Mindfulness is the skill of maintaining your focus on the task at hand. It enhances your ability to deal with distractions, concentrate and execute your skills under pressure. It is simple but not easy. Simple, because to practise requires no more than to sit quietly, close your eyes and bring your attention to your breathing. Not easy, because you will quickly realise that your mind is full of thoughts, both pleasant daydreams and worries that will take your attention away before you know it. But mindfulness is like going to the gym for your mind, making it easier to stay focused on the water.

How do I do it?

Find a quiet, comfortable sitting position. Notice the position of your feet, arms, and hands. Allow your eyes to close gently. Begin by noticing what you can hear around you, the temperature of the room, the sensations in your body. Gently bring your attention inwards to your breathing. Don’t try to change your breathing or deliberately slow it down, just notice the air moving in and out of your lungs all by itself.
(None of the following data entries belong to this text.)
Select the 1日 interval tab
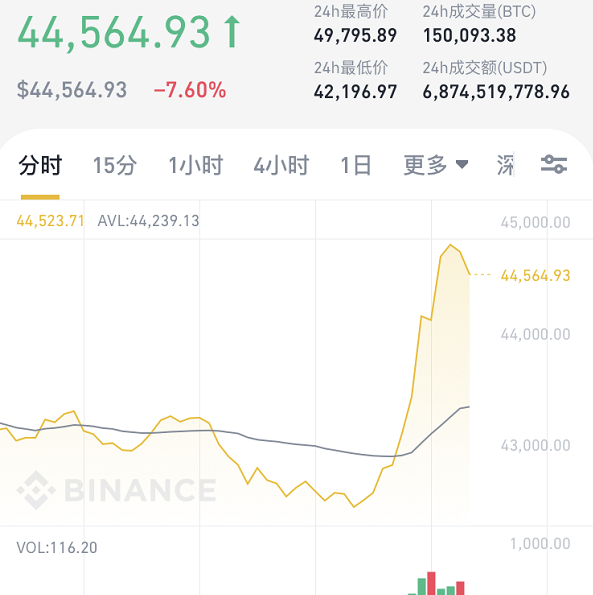The height and width of the screenshot is (595, 593). click(x=355, y=165)
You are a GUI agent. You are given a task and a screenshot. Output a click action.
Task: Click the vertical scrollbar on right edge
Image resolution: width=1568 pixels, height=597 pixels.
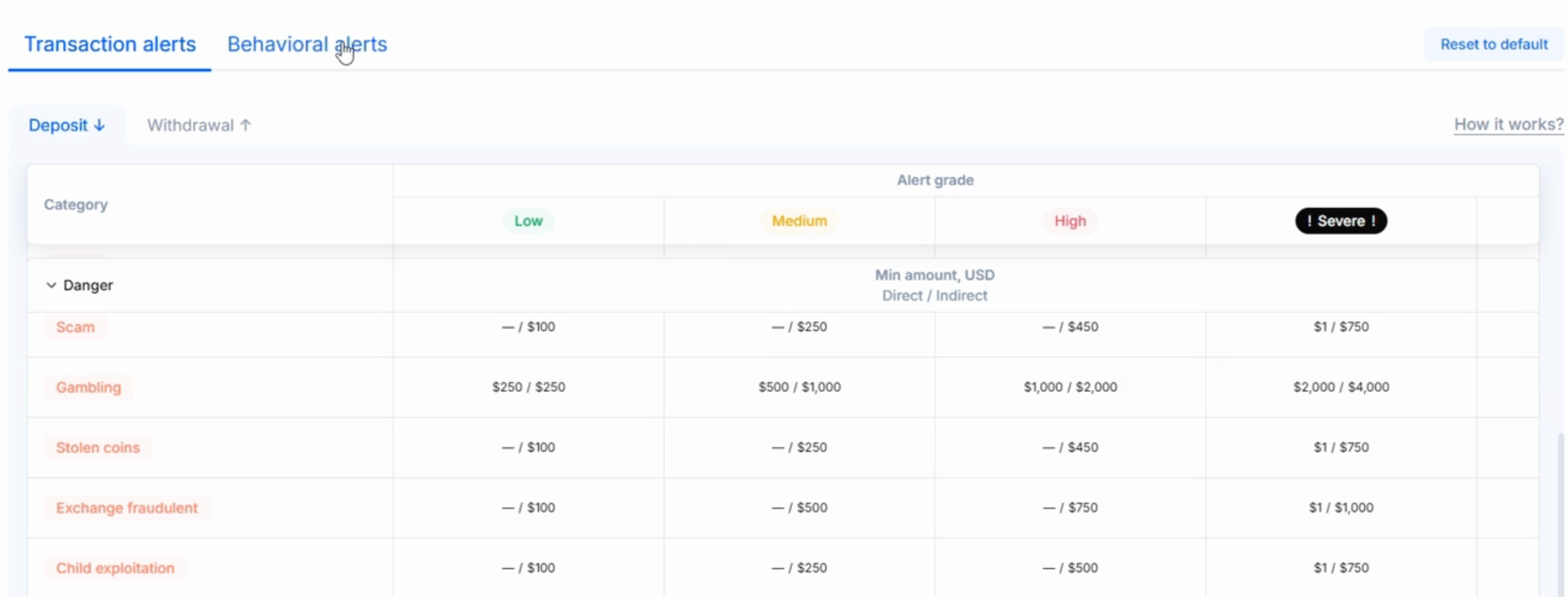pyautogui.click(x=1560, y=510)
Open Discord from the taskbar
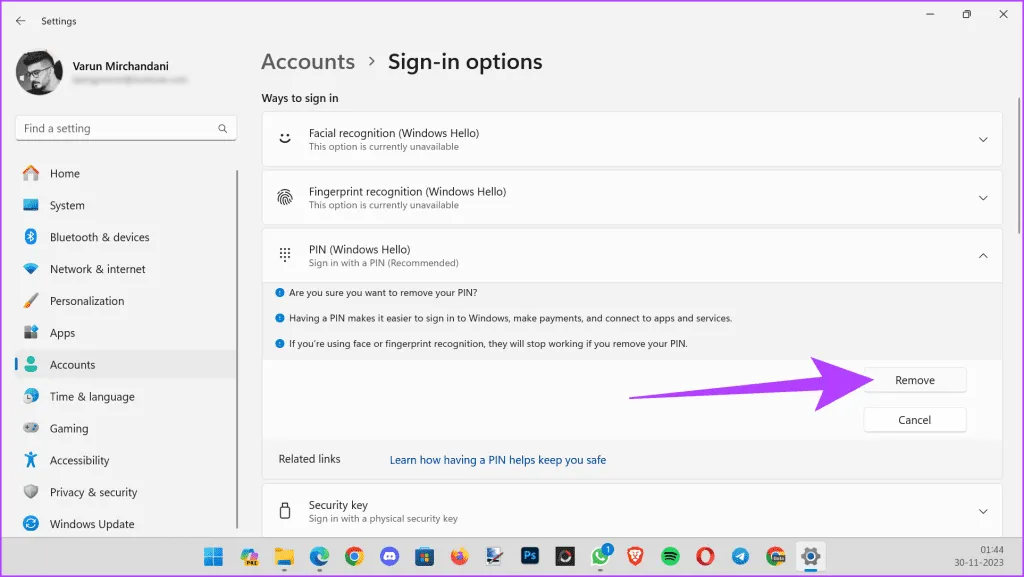This screenshot has height=577, width=1024. coord(388,556)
As you sit quietly like this, you’ll soon notice thoughts, emotions and physical feelings – perhaps you’ll start thinking about your next training session or what you’ll eat for lunch. Perhaps you’ll be asking yourself how long you have to keep doing this for. Perhaps you’ll find yourself wandering off on a pleasant daydream. This is normal. Don’t get upset at yourself for losing concentration. Just patiently name the thought and gently bring your attention back to your breathing. Follow your breath, in and out. Just notice a distraction when it arises and bring your attention back to your breath.  Start with short periods of 5 minutes and build up to 20 minutes.

These three sessions each develop a specific mental strength, so experiment and build them into your weekly training programme. Discipline is just as important for mental training as it is for physical and technical training, so persist and you’ll experience the benefits!